━━━━━ Extract to read
How has it come to this? In their recent, much publicized, report from the Council on Foreign Relations, Joel Klein of the Murdoch organization and Condoleezza Rice of the Hoover Institution would have us believe that the purpose of American education is to better educate the military. It is difficult to think of a precedent for this astonishing view. Sparta? Prussia? Nazi Germany? Even Imperial Rome thought that the purpose of education is to produce good citizens, capable of contributing to their civilization and public life.

But no: “With the support of the federal government and industry partners, states should expand the Common Core State Standards, ensuring that students are mastering the skills and knowledge necessary to safeguard the country’s national security.” Nothing is said concerning the skills and knowledge necessary to lead a better, more humane life.
━━━━━━━━━━
━━━━━ Data
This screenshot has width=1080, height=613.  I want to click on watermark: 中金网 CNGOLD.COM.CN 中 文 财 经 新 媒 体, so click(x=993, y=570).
━━━━━━━━━━
(Work task 1)
Please sum up the passage on the Council on Foreign Relations education report in two sentences.
(Work task 2)
Resume the passage on the Council on Foreign Relations education report from the point where it stops.

(Task response 1)
A much-publicized Council on Foreign Relations report by Joel Klein and Condoleezza Rice presents the purpose of American education as better educating the military, a view the passage finds hard to match with any precedent, since even Imperial Rome held that education should produce good citizens. The report urges states, with federal and industry support, to expand the Common Core State Standards so that students master the skills and knowledge needed to safeguard national security, yet it says nothing about the skills and knowledge needed for a better, more humane life.

(Task response 2)
The report does make important points concerning the underfunding of public education and the wide disparities in its quality. However, in regard to funding of public education, as the Report’s dissenters (Stephen Walt, Carole Artigiani, Linda Darling-Hammond and Randi Weingarten) point out,

[E]ven though key recommendations, such as raising teacher quality, cannot be realized without additional public investment, the report offers only a bland statement that 'increased spending may well be justifiable.' It then declares that 'money alone is not the answer,' creating the unfortunate impression that the Task Force is trying to solve an alleged national security threat on the cheap."

In regard to funding disparities, according to the report, “There are large differences in the levels of funding allocated to schools. This means that the resources dedicated to educating a student are different from school to school, district to district, and state to state . . . the United States spends less to educate needy students than it does to educate well-off students.” This could be construed as advocating for federalization of public education funding or, at least, for the equalization of school funding across districts and states, presumably by federal legislation. If this is what Klein and Rice mean, one could only congratulate them on their bold vision.

But they probably do not mean that.

One might defend Klein and Rice by claiming that they are not entirely sincere in advocating militarization of the raison d'être of education, just as they are probably not advocating the federalization of school funding.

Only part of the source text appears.